С того же года профессором другого колледжа (Пембрука), но в той же «Почтенной Школе Английского Языка и Литературы», начал работать и Толкин.
2
Толкин и Льюис довольно быстро подружились.
Поначалу их связывали в основном служебные дела — например, совместная работа над реформой учебной программы, которая должна была уменьшить трения между преподавателями (и их студентами), специализировавшимися по средневековой филологии, и теми, кто занимался современной литературой. Без поддержки Льюиса с его несомненным талантом острого полемиста Толкину вряд ли бы удалось добиться принятия этой реформы на факультете.
Потом обнаружились и другие точки соприкосновения, во многом куда более значимые. Например, выяснилось, что их объединяет глубокая, вполне осознанная любовь к северной мифологии. В декабре 1929 года Льюис писал Артуру Гривзу: «Я задержался до 2.30 часов (утра. — Г. П., С. С.) в понедельник, увлекшись разговором с профессором англосаксонского языка Толкином, который вернулся со мной вместе в колледж из одной компании и сидел целых три часа, обсуждая богов и гигантов, а затем ушел в дождь и ветер. Кто бы стал торопить его — камин горел жарко, и разговор был хорош…»[166]

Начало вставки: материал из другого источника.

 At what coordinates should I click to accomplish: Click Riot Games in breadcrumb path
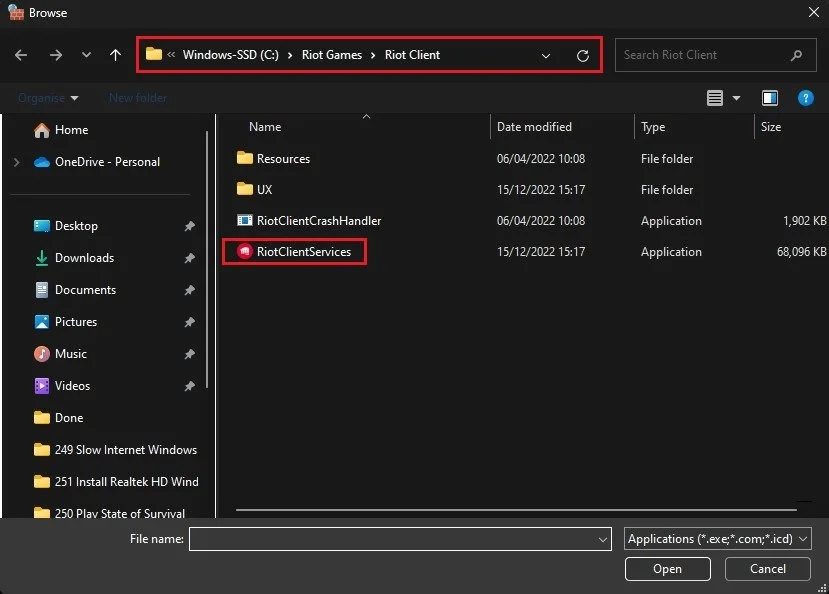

Через несколько дней после состоявшегося разговора, в начале декабря 1929 года, Толкин решил показать Льюису свою поэму о Берене и Лутиен.
«Мой дорогой Толкин! — очень скоро ответил другу Льюис (7 декабря 1929 года). — Я сидел допоздна прошлой ночью и дочитал песнь до того места, где Берен и его гномские союзники наносят поражение патрулю орков над истоками Нарога и маскируются при помощи боевой добычи. Со всей честностью могу сказать, что давно я не испытывал такого большого удовольствия. И надо сказать, личное удовольствие от написанного другом (курсив наш. — Г. П., С. С.) здесь не главное: я бы наслаждался текстом не меньше, если бы купил его в магазине как книгу, как произведение неизвестного автора. Две вещи видны ясно: ощущение реальности фона и его несомненное мифологическое значение. Суть мифа ведь в том, что он не должен быть загрязнен аллегориями со стороны создателя и в то же время должен внушать читателям подходящие к случаю аллегории. Вот мое первое впечатление. Детальная критика (включая ворчание по поводу отдельных строчек) позже»[167].